Como se pode ver, muitos são os problemas gerados pela reprodução assistida que refogem ao âmbito do direito civil, caindo, pois, sob a égide do biodireito, por envolver questões jurídicas e técnicas que só podem ser regidas por normas especiais.
No entanto, cabe ressaltar, que o assunto abordado, revela uma insegurança e um retrocesso jurídico no que concerne à publicidade da paternidade da reprodução assistida heteróloga. Tendo em vista, que o papel da convivência socioafetiva possui força jurídica no atual Direito Pátrio.

REFERÊNCIAS BIBLIOGRÁFICAS
DINIZ, Maria Helena.
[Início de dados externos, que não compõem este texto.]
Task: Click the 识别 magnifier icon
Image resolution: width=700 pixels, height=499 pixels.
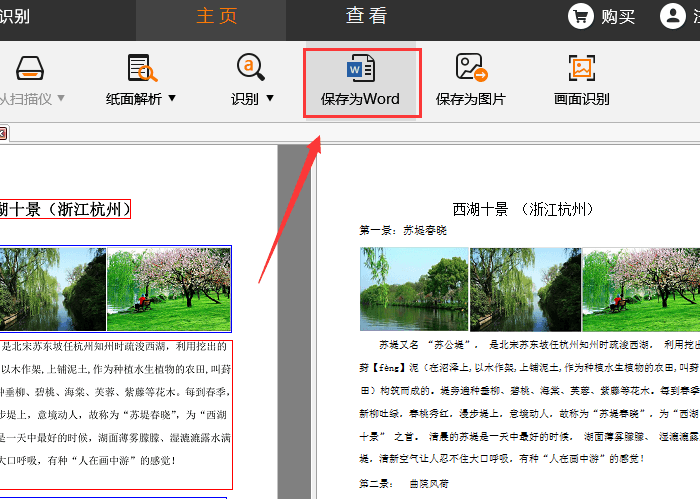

Curso de Direito Civil Brasileiro Vol V. São Paulo. Saraiva, 19ª ed, revista, aumentada e atualizada. 2004.
GOMES,Orlando. Direito de Família. Rio de Janeiro. Forense, 3ª ed. 1978.
WELTER, Belmiro Pedro.  Igualdade Entre as Filiações Biológicas e Socioafetiva. São Paulo. Revista dos Tribunais. 2003.
GAMA, Guilherme Calmon Nogueira. A Nova Filiação: O Biodireito e as relações Parentais: O Estabelecimento da Parentalidade-Filiação e os Efeitos Jurídicos da Reprodução Assistida Heteróloga. Rio de Janeiro. Renovar. 2003.
BRAUNER, Maria Claudia Crespo, Direito, Sexualidade e Reprodução humana: Conquistas Médicas e o Debate Bioético. Rio de Janeiro. Renovar.2003.